Nur noch 17 Zeitzeuginnen und Zeitzeugen zählt Erinnern.at auf seiner Website

Doch die Zahl der Zeitzeuginnen und Zeitzeugen, die ihre Geschichten weitertragen, die den Opfern ein Gesicht geben und versuchen, Schülerinnen und Schülern zu erklären, was denkunmöglich scheint, schrumpft von Jahr zu Jahr. Mittlerweile zählt Erinnern.at, das von der OeAD, Österreichs Agentur für Bildung und Internationalisierung, durchgeführte Programm zum Lehren und Lernen über Nationalsozialismus und Holocaust sowie der Prävention von Antisemitismus durch Bildung, nur noch 17 Menschen, die etwa in Schulen gehen und dort ihre Erlebnisse weitergeben. 200 Schulbesuche wurden im vergangenen Jahr durchgeführt. "Der Bedarf kann abgedeckt werden, auch wenn es zunehmend schwieriger geworden ist, da viele der Überlebenden, die sich als Zeitzeuginnen und Zeitzeugen engagieren, bereits über 90 sind", sagt Julia Demmer, Leiterin des Zeitzeuginnen- und Zeitzeugenprogramms von Erinnern.at.

Jüngere Erzählungen

Gerade jüngere Überlebende, die Anfang der 1940er-Jahre geboren sind, hätten bislang noch gezögert, in Schulen zu gehen, berichtet Demmer. Die Jüngeren würden der sogenannten "ersten Generation" Überlebender "nicht in die Quere kommen wollen", erzählt die Expertin. Sie fühlten sich aber mit dem zunehmenden Ableben derselben und auch aufgrund der weltpolitischen und gesellschaftlichen Ereignisse der vergangenen Jahre, Kriege und Fluchtbewegungen, Verunsicherung der Gesellschaft und Jugend, dazu angeregt, über das Schicksal der eigenen Familie zu berichten und daran "aus erster Hand als Nachkomminnen und Nachkommen zu erinnern", erzählt die Expertin.
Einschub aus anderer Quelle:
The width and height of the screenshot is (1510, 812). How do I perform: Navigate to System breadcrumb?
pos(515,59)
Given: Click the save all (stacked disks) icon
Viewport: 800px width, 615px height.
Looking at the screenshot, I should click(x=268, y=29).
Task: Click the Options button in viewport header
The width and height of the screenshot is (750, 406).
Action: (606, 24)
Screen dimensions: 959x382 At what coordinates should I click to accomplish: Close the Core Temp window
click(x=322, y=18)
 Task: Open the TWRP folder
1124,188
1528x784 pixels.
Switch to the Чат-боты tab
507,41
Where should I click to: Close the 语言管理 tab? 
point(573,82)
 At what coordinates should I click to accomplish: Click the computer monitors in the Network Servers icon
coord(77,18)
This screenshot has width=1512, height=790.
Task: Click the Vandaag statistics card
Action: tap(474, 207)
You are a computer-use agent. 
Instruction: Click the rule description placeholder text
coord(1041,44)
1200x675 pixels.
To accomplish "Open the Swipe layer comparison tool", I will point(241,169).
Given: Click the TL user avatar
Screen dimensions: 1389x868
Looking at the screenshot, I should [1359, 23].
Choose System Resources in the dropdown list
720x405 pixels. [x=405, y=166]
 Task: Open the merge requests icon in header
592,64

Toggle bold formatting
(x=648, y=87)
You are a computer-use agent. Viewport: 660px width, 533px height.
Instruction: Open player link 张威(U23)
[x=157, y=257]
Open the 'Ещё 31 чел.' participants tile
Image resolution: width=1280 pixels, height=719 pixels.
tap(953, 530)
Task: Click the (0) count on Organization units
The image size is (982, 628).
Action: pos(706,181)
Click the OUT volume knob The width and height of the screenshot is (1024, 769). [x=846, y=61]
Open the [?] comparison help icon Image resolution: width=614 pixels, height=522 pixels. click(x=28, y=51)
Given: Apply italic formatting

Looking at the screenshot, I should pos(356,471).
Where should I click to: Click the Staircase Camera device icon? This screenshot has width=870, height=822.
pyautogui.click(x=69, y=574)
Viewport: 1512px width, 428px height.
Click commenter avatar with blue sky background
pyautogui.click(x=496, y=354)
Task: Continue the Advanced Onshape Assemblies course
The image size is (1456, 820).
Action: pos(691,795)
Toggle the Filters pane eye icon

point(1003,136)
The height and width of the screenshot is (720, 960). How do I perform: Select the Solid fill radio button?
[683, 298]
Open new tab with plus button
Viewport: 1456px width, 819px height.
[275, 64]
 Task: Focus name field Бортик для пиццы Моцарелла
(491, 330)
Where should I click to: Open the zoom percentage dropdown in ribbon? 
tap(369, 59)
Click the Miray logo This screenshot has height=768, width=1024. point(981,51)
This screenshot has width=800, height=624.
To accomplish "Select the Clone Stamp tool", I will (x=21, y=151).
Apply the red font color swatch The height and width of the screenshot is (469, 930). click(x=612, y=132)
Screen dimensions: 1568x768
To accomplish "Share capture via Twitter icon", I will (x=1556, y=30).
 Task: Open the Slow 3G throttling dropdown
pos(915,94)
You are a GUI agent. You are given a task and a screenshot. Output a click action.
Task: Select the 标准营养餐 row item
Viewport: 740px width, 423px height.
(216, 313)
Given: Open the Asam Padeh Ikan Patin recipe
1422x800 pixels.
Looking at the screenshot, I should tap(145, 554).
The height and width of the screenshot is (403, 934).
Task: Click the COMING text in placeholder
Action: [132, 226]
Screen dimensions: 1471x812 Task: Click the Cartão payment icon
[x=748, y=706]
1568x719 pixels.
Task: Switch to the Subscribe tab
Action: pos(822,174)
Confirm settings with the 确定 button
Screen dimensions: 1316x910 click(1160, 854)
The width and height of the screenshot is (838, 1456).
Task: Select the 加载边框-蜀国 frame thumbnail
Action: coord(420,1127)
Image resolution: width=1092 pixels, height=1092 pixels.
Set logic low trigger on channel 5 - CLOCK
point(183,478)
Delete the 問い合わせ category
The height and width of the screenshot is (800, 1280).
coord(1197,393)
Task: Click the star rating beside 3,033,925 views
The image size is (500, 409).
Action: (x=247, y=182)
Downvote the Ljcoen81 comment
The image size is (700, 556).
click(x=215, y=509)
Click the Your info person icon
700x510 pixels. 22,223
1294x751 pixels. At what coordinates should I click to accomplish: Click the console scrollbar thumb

Um aber auch die persönlichen Erfahrungen der Älteren zu bewahren, wurden über das Projekt "weiter erzählen" 208 Videos von Zeitzeuginnen und Zeitzeugen aufgenommen. Ab der achten Schulstufe setzen sich Schülerinnen und Schüler im Lehrplan Geschichte und Politische Bildung mit dem Nationalsozialismus auseinander und lernen etwa über den Holocaust und die Vernichtungspolitik im Nationalsozialismus sowie über die verschiedenen Opfergruppen. "Im Zuge dessen wird eine Vielzahl an Möglichkeiten aufgezeigt, wie Lehrkräfte altersadäquat und mit der notwendigen Sensibilität im Unterricht darauf eingehen können", heißt es aus dem Bildungsministerium. Das Angebotsspektrum würde laufend erweitert. "Wir sorgen bereits im Rahmen der Lehrpläne dafür, dass sich Schülerinnen und Schüler intensiv mit dem Themenkomplex Nationalsozialismus, Holocaust und Antisemitismus beschäftigen und eine Botschaft immer wieder klar kommuniziert wird: Antisemitismus und Extremismus haben in unserer Gesellschaft und an unseren Schulen nichts verloren", betont Bildungsminister Martin Polaschek.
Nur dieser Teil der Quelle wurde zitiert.